** Opening EXCERPT PROVIDED block **
This is an entertaining but also truly enraging piece of American history. Sloman has been admirably thorough in detailing the recent history of this fascinating herb and the culture and law that has accrued to it. It cannot in all fairness be said that he has remained truly "objective" as he clearly has a position of his own. However, it can be said that he appears to present facts fairly and has researched the documentation and interviewed the survivors where possible.
It is entertaining because Sloman is a fairly witty writer with a measured sense of self-deprecation. I found myself liking him.
It will enrage many because of the sheer, obstinate, blood-minded nature of the establishment's determination not to see anything in cannabis that might shake its institutional prejudices and because of the catastrophic human costs to which this has led. The USA has a massively disproportionate number of the world's prison population, and most of them are in, often for shockingly long sentences, because their country chooses to criminalise their private use of psychoactive herbs.
** Closing EXCERPT PROVIDED block **
** Opening EXERCISE DATA block **
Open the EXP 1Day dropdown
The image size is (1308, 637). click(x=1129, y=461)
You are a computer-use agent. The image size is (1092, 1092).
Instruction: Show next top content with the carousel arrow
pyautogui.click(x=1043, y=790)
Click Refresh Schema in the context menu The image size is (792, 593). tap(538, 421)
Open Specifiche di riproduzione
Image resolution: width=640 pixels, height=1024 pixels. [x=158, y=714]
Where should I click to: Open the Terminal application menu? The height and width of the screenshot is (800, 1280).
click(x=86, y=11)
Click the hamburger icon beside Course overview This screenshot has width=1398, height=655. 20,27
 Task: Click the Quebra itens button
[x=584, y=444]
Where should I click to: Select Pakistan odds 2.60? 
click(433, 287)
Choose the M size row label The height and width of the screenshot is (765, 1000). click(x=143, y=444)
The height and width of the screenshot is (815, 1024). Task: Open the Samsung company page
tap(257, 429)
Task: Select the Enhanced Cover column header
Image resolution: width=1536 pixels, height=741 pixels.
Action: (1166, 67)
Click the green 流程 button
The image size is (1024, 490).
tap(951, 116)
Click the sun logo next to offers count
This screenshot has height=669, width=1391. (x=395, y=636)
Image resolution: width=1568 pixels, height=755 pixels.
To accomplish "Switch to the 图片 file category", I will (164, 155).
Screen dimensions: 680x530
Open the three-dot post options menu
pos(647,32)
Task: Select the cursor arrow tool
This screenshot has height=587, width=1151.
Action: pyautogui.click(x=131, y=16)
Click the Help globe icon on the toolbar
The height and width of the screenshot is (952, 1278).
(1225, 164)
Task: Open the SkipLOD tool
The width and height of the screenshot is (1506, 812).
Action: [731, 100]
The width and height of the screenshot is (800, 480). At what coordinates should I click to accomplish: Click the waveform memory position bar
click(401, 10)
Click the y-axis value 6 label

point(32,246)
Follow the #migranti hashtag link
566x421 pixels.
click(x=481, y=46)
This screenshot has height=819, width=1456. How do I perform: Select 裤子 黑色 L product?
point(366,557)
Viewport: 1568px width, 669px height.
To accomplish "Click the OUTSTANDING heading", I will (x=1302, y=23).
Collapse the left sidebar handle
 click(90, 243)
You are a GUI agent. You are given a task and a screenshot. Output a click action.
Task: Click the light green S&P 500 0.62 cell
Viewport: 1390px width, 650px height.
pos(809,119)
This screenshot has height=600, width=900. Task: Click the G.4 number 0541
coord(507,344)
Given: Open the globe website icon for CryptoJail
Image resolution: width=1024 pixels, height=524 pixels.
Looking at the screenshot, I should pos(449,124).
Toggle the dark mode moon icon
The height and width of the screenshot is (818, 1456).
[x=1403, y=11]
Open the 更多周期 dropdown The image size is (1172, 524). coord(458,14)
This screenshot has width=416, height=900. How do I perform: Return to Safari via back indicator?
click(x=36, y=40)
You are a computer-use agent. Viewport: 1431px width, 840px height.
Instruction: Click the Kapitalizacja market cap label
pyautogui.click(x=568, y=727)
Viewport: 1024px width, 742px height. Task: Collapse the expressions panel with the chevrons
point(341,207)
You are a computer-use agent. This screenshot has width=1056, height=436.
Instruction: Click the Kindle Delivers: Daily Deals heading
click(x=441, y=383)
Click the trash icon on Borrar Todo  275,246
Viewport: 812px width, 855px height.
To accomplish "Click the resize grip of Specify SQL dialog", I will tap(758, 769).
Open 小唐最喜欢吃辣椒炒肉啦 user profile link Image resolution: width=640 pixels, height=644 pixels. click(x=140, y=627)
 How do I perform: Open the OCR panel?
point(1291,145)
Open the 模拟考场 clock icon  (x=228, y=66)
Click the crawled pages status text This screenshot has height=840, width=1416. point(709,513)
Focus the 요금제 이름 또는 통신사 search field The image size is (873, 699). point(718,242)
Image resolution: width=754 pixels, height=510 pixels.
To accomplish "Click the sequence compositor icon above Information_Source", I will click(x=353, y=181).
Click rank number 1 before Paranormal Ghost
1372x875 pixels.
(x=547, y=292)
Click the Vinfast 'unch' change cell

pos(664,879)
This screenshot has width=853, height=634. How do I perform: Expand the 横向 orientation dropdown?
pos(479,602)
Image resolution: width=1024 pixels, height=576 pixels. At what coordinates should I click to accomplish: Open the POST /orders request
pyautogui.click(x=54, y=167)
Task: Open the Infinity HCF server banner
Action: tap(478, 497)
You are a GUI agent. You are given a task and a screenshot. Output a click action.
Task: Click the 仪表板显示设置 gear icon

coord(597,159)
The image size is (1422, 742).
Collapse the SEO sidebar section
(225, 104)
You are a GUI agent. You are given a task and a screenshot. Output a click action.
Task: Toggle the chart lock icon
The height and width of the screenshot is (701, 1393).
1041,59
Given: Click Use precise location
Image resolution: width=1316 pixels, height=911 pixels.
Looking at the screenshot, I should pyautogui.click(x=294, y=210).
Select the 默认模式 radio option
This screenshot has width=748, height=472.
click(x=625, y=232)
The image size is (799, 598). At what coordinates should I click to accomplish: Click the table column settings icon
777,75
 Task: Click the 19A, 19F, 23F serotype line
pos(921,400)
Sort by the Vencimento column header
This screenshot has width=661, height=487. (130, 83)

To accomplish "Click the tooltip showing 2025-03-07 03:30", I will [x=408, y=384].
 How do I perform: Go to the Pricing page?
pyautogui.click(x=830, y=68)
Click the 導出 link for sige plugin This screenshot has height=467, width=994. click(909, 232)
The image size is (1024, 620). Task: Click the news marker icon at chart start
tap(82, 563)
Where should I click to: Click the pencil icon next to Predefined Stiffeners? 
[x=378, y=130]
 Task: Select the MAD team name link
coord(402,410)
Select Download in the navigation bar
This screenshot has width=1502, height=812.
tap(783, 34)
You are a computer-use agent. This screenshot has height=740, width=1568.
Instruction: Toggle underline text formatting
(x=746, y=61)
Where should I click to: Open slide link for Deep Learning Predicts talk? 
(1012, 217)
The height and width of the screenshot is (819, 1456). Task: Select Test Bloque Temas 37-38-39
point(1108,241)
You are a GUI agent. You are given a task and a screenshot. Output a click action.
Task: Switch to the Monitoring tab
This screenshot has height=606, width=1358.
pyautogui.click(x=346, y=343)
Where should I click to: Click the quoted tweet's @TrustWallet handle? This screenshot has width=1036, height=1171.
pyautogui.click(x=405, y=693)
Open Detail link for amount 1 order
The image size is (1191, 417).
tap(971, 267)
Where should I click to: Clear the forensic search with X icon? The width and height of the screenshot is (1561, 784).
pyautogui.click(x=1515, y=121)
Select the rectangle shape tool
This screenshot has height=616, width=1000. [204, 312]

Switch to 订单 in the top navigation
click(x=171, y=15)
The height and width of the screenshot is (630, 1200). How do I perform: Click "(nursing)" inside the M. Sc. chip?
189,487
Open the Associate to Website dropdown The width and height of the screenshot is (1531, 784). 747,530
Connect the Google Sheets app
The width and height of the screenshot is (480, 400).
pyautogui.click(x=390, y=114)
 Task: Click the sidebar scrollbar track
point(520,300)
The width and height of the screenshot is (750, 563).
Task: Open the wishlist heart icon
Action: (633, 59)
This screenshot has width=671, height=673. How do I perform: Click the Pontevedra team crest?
** Closing EXERCISE DATA block **
YOUR TASKS
**a)** Translate this sentence from the review of Sloman's cannabis history into Spanish: "It is entertaining because Sloman is a fairly witty writer with a measured sense of self-deprecation."
**b)** Pick up the review of Sloman's cannabis history after its final sentence and continue it.
The listing has no connection to the review of Sloman's history of cannabis.

ANSWERS TO THE PROBLEMS
**a)** Es entretenido porque Sloman es un escritor bastante ingenioso, con un sentido mesurado de la autoironía.

**b)**
The word "fascist" has been heavily over-used, but in that fascism inheres in the suspension of freedoms justified by manufactured fear, US drug policy and Anslinger as an individual agent quite definitely qualify. The entire history of the establishment relationship with cannabis, not just in the USA but more widely in the Western world, has been one of creating inflated and selective accounts of harm associated with cannabis use in order to confabulate an agenda for criminalisation. It seems to come down to sociological prejudice against the Yippie and Hippie movements which Sloman describes, racial prejudice against black jazz culture and a simple unwillingness to let go of an unprofitable position in which so much has already been invested. Sloman's account of this will have libertarians spitting nails. Most infuriating is that these pious suits seem to regard the law as a mere tool to engineer society the way they want it; court rulings that endorse legitimate uses of cannabis are regarded as obstacles to be got around. The legalistic piety evaporates as soon as the law itself contradicts their true agenda. These are not people that hold the law to be supreme, these are people who regard the law as a stick with which to beat a lower class of people, and if it breaks in their hand they will grab another.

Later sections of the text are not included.